Sorry, didn't mean to OT.


----------



## Jimbo777 (Jun 21, 2014)

The Fred Meyer store near me has chicken for .99 a pound right now.

But remember...
Most chicken sold in this country today was butchered in China and it came from China shortly thereafter.

Live chickens today are being sent to China on ships.
Where then they are butchered and packaged and then sent back to the USA on refrigerated ships.

Sorry no chicken for me!

Beef I can handle...

The same thing is happening with apple juice.
We send our apples to China and it comes back as made in China Tree Top Apple Juice.

Check your labels!


----------



## Woody (Nov 11, 2008)

Jimbo777 said:


> The Fred Meyer store near me has chicken for .99 a pound right now.
> 
> But remember...
> Most chicken sold in this country today was butchered in China and it came from China shortly thereafter.
> ...


Those I did not know about, never heard anything. But, brings to mind Japan, back in the 1970's. Right out of your port, we would sell and sihp them old crushed '57 chevy's. They would take them into international waters, to a factory ship and smelt them. They would then sell us back the steel. I was always wondering how this could be cheaper, given the transportation costs. Then... One realizes that in international waters there are no environmental regulations or taxes.

Still though, Apples???


----------



## doubleTHICK (Jun 19, 2012)

Woody said:


> Easy doubleTHICK, my friend. I mentioned nothing to do with min wage. Myself and many here know exactly what that does.
> 
> I was commenting on their reporting of actual inflation percent. My point was that if they had the same 'income' for a few months, they would see actual food and energy prices rising. Their $500 of spending power would be $490 or $480 in a short span from price increases. Add in any increase in taxes, and you have less actual 'spending power'. I would just like to see some honest numbers come from DC, not 'feel good' numbers.


Yeah, you're right.

It just seems lately that I go from 0 to 10000000000 almost immediately. This unfortunately locks my otherwise open mind and gets me going off on an A. Jones rant. 
Man, it is getting more difficult for me to stay level-headed with all that is going on with: the economy, Congress, Executive branch, other countries and their issues, society changing perceptions for simple placation and convenience reasons, people consciously being obtuse, these same people accepting the role of a 'sheep'

There I go again, Rant off. But seriously, things are changing, changing at what seems to be at an exponential rate.

Back on topic
My niece has moved out on her own and is feeling the burden of something as simple as grocery shopping. I tried to explain to her that it will more than likely never be any cheaper, and (something she wasn't thinking of as she was paying) I told her that this is only enough groceries for a week, maybe two if you stretch it out. Her reply was, "how am I going to do this?"


----------



## Dakine (Sep 4, 2012)

I think the part about minimum wage is relevant to this thread. 

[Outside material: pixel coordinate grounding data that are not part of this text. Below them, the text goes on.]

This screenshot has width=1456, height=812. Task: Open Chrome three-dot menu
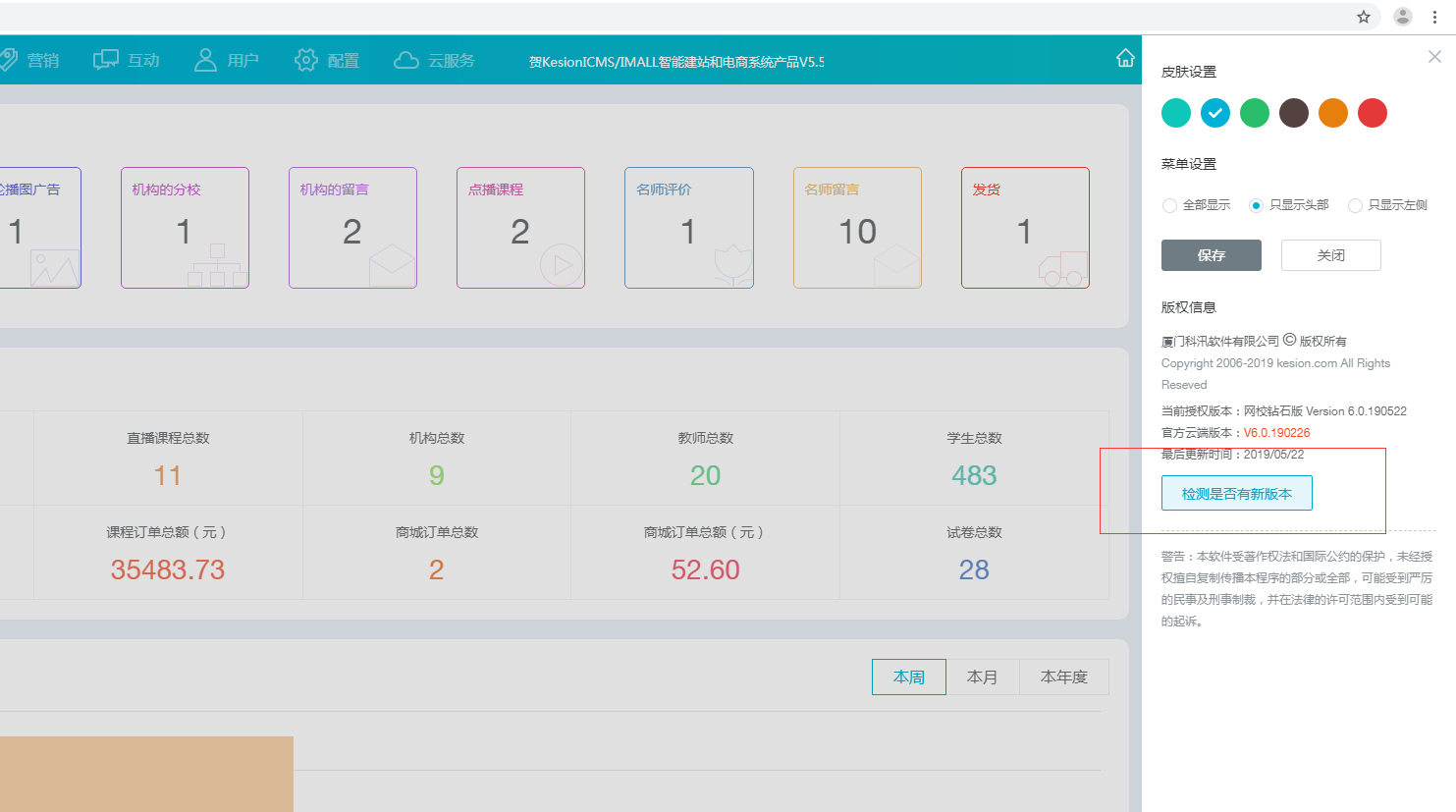click(x=1434, y=17)
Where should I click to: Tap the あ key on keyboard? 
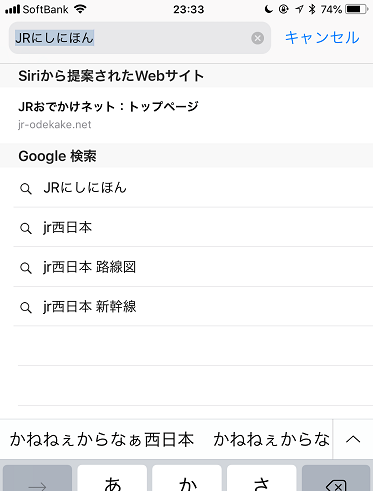coord(112,478)
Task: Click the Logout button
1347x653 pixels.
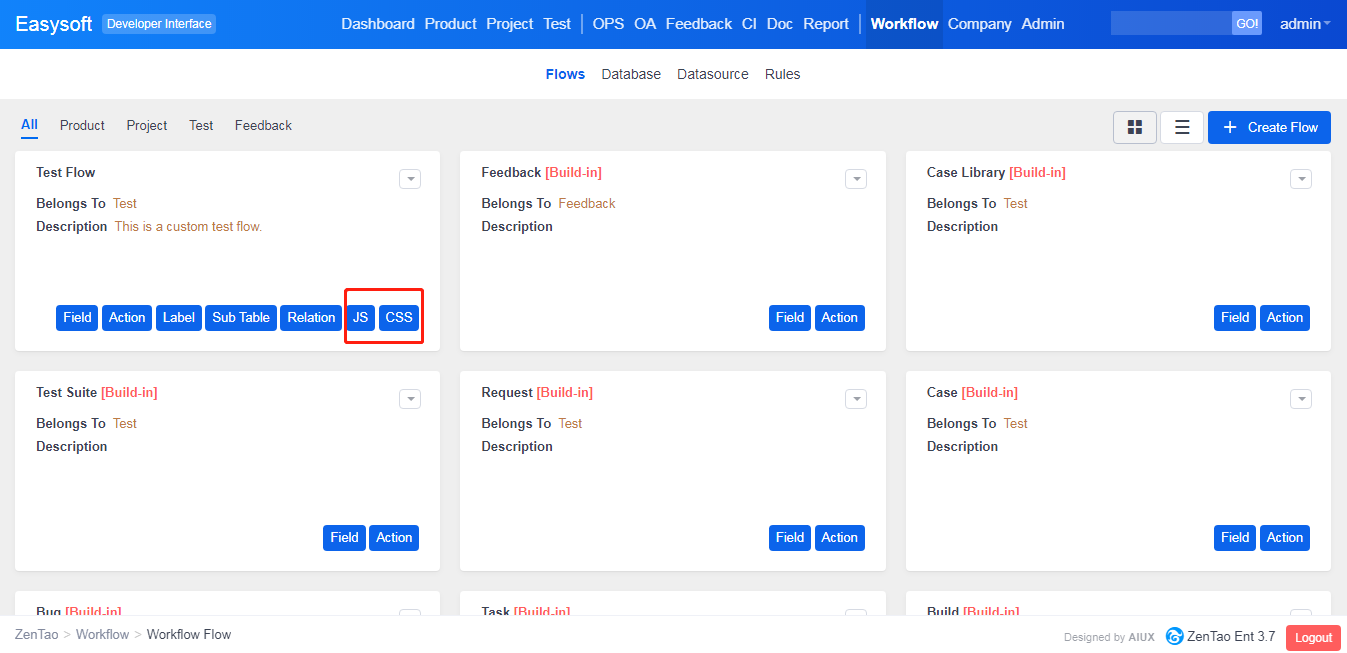Action: tap(1313, 637)
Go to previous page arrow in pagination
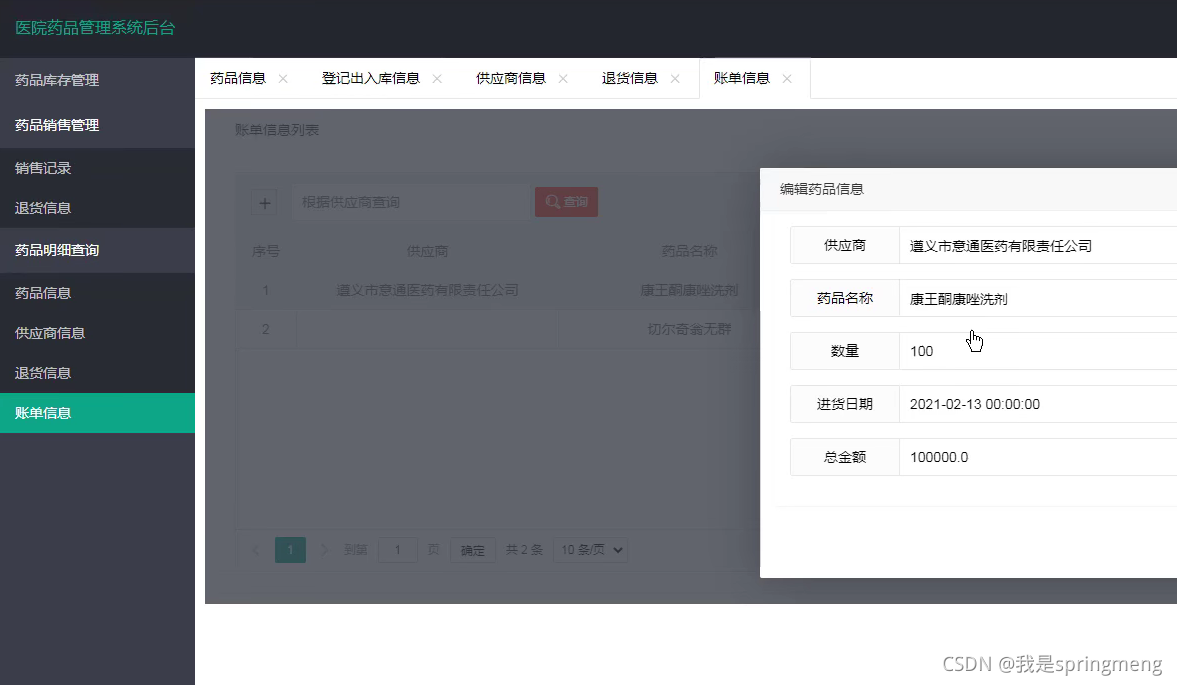Screen dimensions: 1177x685 [x=256, y=550]
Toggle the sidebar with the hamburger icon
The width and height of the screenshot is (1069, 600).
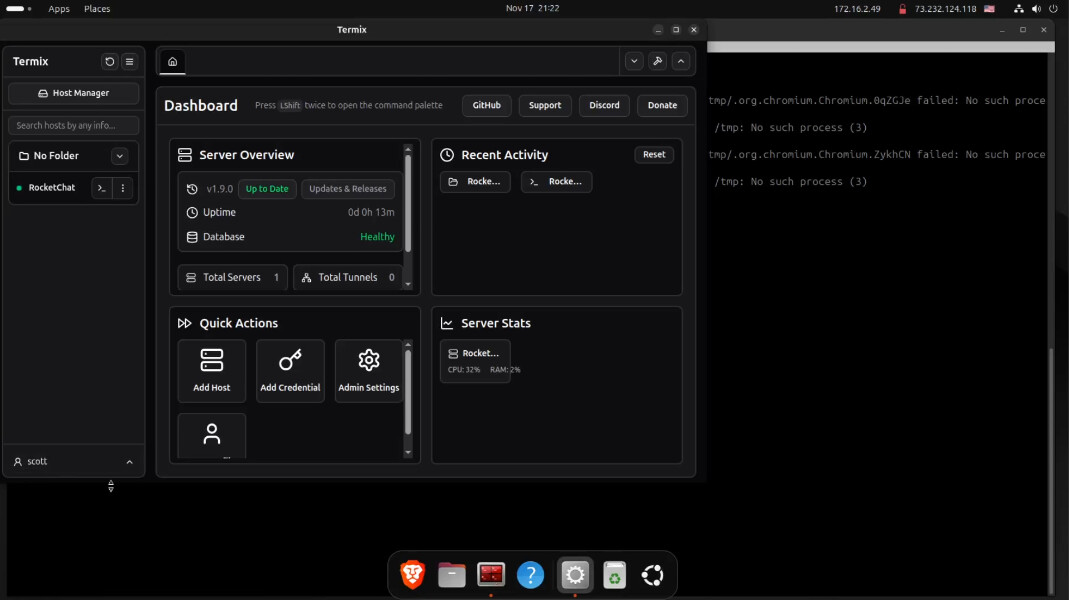pyautogui.click(x=130, y=61)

doublethick, your diehard dem friend is not technically wrong, prices aren't going to double just because the minimum wage went from $1 to $2 per hour, but what's going to happen is exactly like you and many of us realize, those business that employ minimum wage workers are going to have to do something to compensate for that. 

The business owner can take paycut. It's their business, its their risk, they rarely choose to be the one taking a loss unless it's one of those family owned and operated shops that loves their employees.

The business will decide on how to restructure the labor, and they're going to be doing more work with less people, and the market for their job just got a lot more competitive. If workers 6 an 7 just got laid off so that workers 1-5 can get a huge raise, if they pull any attitude whatsover... boom, fired! I have 2 people I can call first thing tomorrow morning that are already trained and want their job back with more money. (meanwhile it sucks a lot to be 6 and 7) because they just wanted more money.

and finally the middle class that funds companies that pay minimum wage salaries. not a lot of 1% people in the drive-thru lane at Wendy's is my guess. But if the price of a burger with cheese just went up by a buck and the time to wait in queue went up 5 minutes... am I going to be as willing to go there? Probably not. Now the business is doing LESS business, paying more overhead, and will again adjust the labor pool. 

Those people with their new wealth minimum wage jobs will think it's unfair, but they'll never look at the reality of what caused the changes. 

Is this what it looked like in Rome?... right before, well... "bad things" started happening... RAPIDLY.


----------



## Rain23 (Jul 18, 2011)

We've been pressure canning beans with bacon/ham/ground beef for a while now and nobody's died. As other posters mentioned, it's a darned good idea to buy what you can afford now and can it up for winter. I doubt those prices are going down. 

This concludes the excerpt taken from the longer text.